- [Page]:
========================================================================
Les transporteurs maritimes entrevoient-ils le bout du tunnel ?

MARASME Le transport maritime passe par des moments difficiles. Les professionnels du métier naviguent en eau trouble. Toutefois, une lueur d’espoir semble se dessiner dans un contexte plutôt morose.

Les vagues de la crise semblent être devenues un épouvantail pour bon nombre d’armateurs marocains dont les finances sont à sec. Sans doutel’affaire Comanav- Comarit n’y est pas étrangère. Conséquence directe de cet imbroglio, ils sont aujourd’hui peu nombreux à vouloir investir dans ce qui était il y a encore quelques années un domaine porteur, sûr et rentable. Ces chiffres sont édifiants : le trafic maritime des passagers, de et vers les côtes marocaines, avoisine annuellement les 4 millions de passagers et 967 milles voitures. Ce trafic est dominé par le trafic dans le Détroit qui représente plus de 70% du trafic global. Sur le papier, la situation devait être totalement autre. On le sait, le marché des services de transport maritime est caractérisé par la complémentarité entre le trafic de passagers et le trafic des camions TIR. L’organisation du transport maritime international de passagers et véhicules avec les pays européens situés sur la rive nord de la Méditerranée est régie par des accords bilatéraux. Ces accords prévoient une répartition égalitaire et équilibrée dans le trafic maritime bilatéral. Or, dans l’état actuel des choses, la répartition du trafic, toutes lignes confondues, est nettement en faveur du pavillon étranger.
========================================================================
- [Tâches]:
1) Selon l'article sur le transport maritime, quelle part du trafic global le trafic dans le Détroit représente-t-il ?
2) Recopiez le passage de l'article sur le transport maritime qui commence aux mots « Les transporteurs maritimes » et s'arrête après « contexte plutôt morose. ».

- [Données affichées]:
========================================================================
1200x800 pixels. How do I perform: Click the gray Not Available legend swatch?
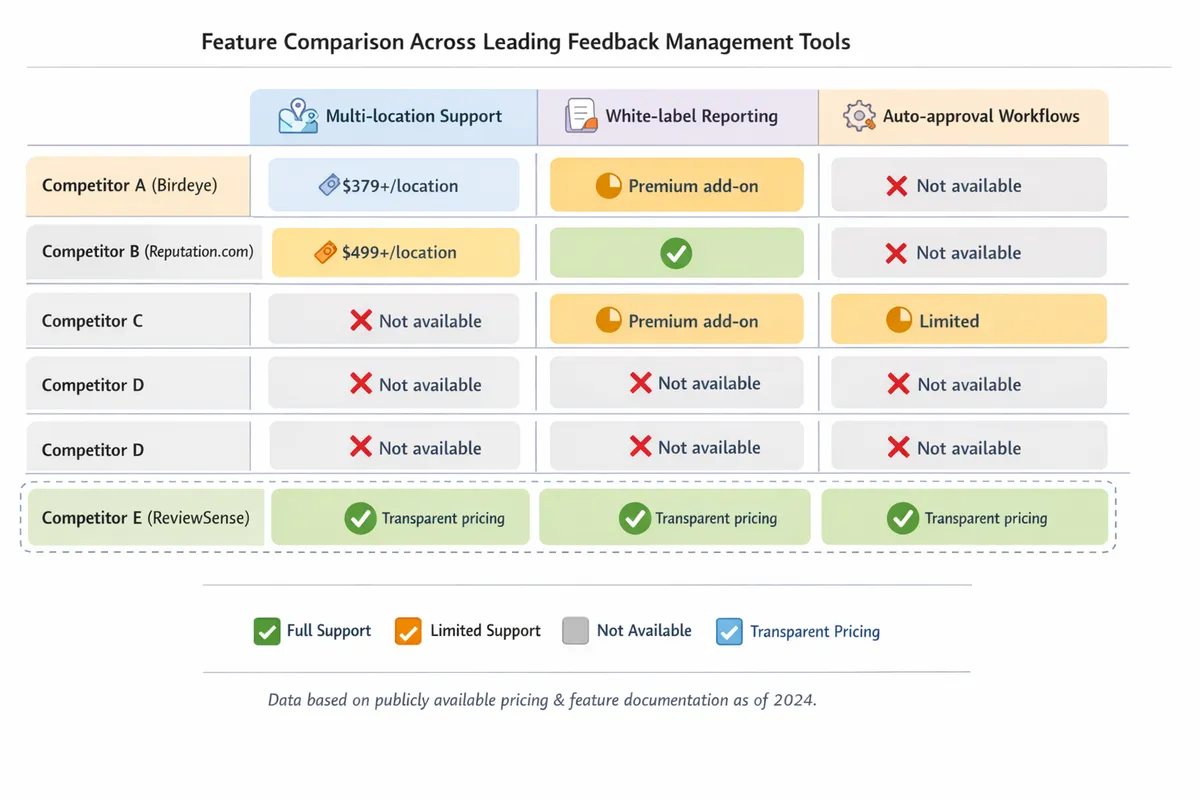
========================================================================
- [Résultats finaux]:
1) Plus de 70 % du trafic global.

2)
Les transporteurs maritimes entrevoient-ils le bout du tunnel ?

MARASME Le transport maritime passe par des moments difficiles. Les professionnels du métier naviguent en eau trouble. Toutefois, une lueur d’espoir semble se dessiner dans un contexte plutôt morose.